In my very passive pursuit of God (showing up on Sundays, trying to be good, and occasionally remembering that I claimed to have quiet time and I should dig out my Bible and look at the words inside for a few minutes), I had reduced Him, and then added beliefs in culture’s definitions and methods of happiness and fullness – at least, the ones that were acceptable for a Christian. I knew so little of God (because I had not spent time seeking to know Him!), and so much of culture (because it was so available and easy and unchallenging), God had become small in my life.

This Sunday, Pastor Dirk shared from Jesus’ letter to the church at Pergamum in Revelation 2:12-17. Jesus was calling them out for this same issue – for believing in God, but then adding on other beliefs that rivaled God until their faith was unrecognizable and unremarkable. They believed in Jesus and participated in a faith community; but their inclusion of other beliefs and worship to fulfill their desires revealed their distrust in God. He might not be enough, so they supplemented Him with cultures’ wisdom and practices. They had adapted to the world around them, until they were in a place where they needed a rebuke from Jesus! Their faith became unrecognizable as they added choice after choice to their belief in Jesus Christ as their Savior.
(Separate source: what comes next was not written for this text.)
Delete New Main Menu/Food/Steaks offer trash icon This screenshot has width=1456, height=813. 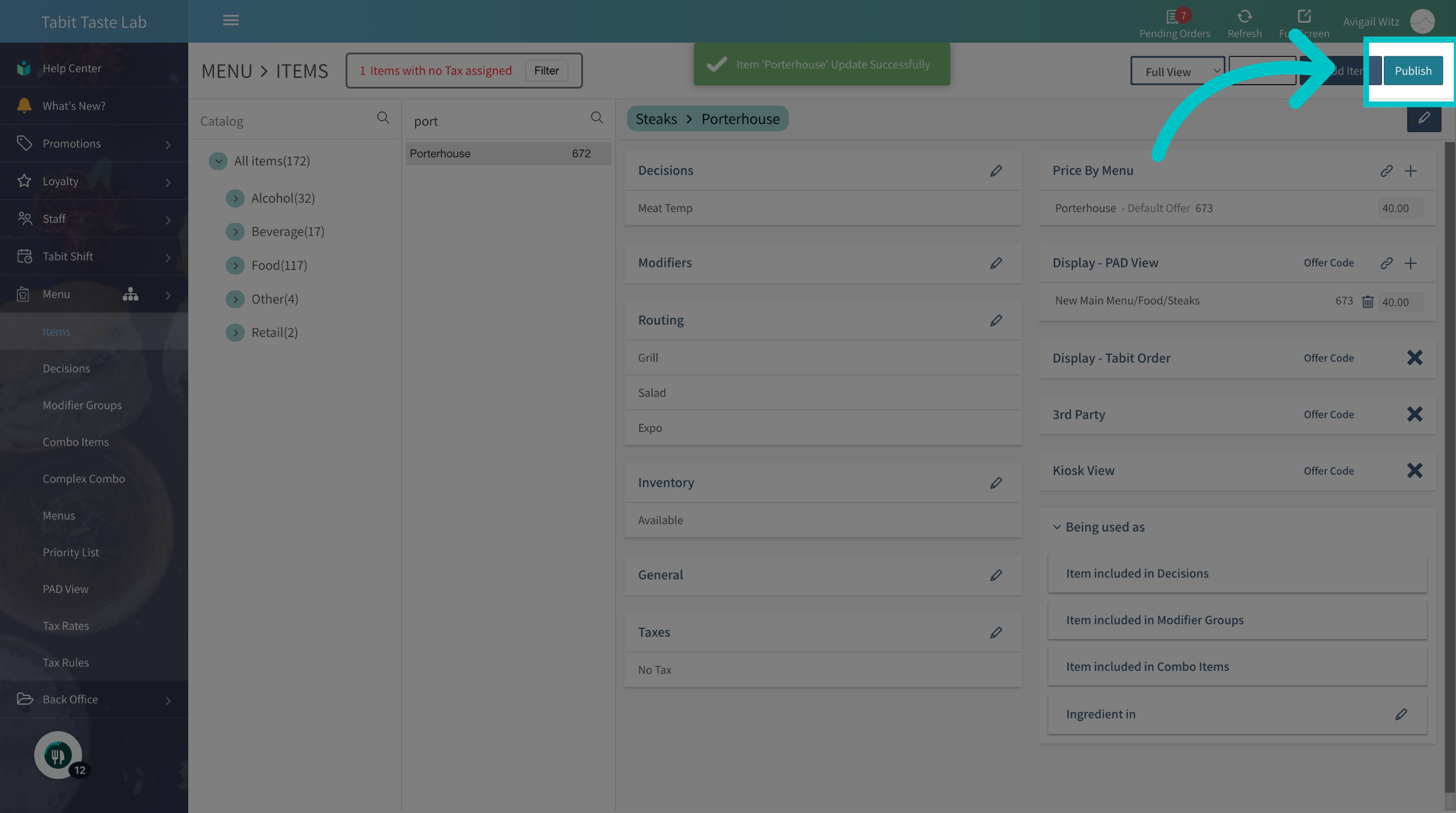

“Compromising with the world begins with a lack of trust that God will see you through.”

That quote from Pastor Dirk reminds me of Eve, that original lady and her struggle with trust – and fruit. She lived in full communion with God, and enjoyed the fullness of His creation. She had everything she needed for the most joy-filled, abundant life. No sin, no death, no brokenness, no shattered dreams or broken hearts, no separation – just peace and contentment and fellowship with her Maker. As she discussed the only thing God had asked her not to do (eat from the tree of the knowledge of good and evil - fruit she wasn’t supposed to want and definitely didn’t need) with Satan, her trust in God faltered. She began to doubt that God was good, wondering if He was holding back something desirable, depriving her of what she began to imagine was better than everything she already had in Him. Her trust in God shrank, and she compromised and tried the fruit. Her doubt led to sin. See James 1:13-18 for a New Testament description of this same thought process that we can get so caught in!

In those dark months after my father died I wrestled for trust in God; He whispered to my soul, inviting me to know Him in new ways I never had, showing me His faithful love. We are on a journey, and He reveals more and more places where I have compromised, where I have tried to merge faith with worldly wisdom, where I have tried to bend His plan to my own. I’m nowhere near the end of the path, but I trust Him so much more deeply now than I would have if He had not shaken my sleepy, small faith awake!

In the letter to Pergamum, Jesus has some encouragement to those who “overcome.” Way back in Genesis, Jacob (the grandson of Abraham, father of the twelve tribes of Israel) wrestles with God – literally (Genesis 32). Jacob hangs on, wrestling all night until the light begins to dawn. He never pins God, or gets Him to tap out; yet God rewards him with a new name for “overcoming.” It’s striking that God declared Jacob an overcomer simply for remaining in the struggle, and holding on to Him. Jacob wasn’t perfect, he didn’t have exceptional character or morals, he just wouldn’t give up or disengage from God. Might we also stay in the fight, clinging to God, letting Him prove faithful even in our doubts, that we might be called overcomers!

Stay in the fight. Ask God to open your eyes to the places where lack of trust creates compromise with the world in your life.




[Robin Bupp is married to Caleb, and they are from many places east of the Mississippi (but are calling Michigan home for the foreseeable future). A former high school science teacher, Robin is slowly turning the two Bupp kiddos into tiny nerds while they teach her lots of things, especially humility and patience.]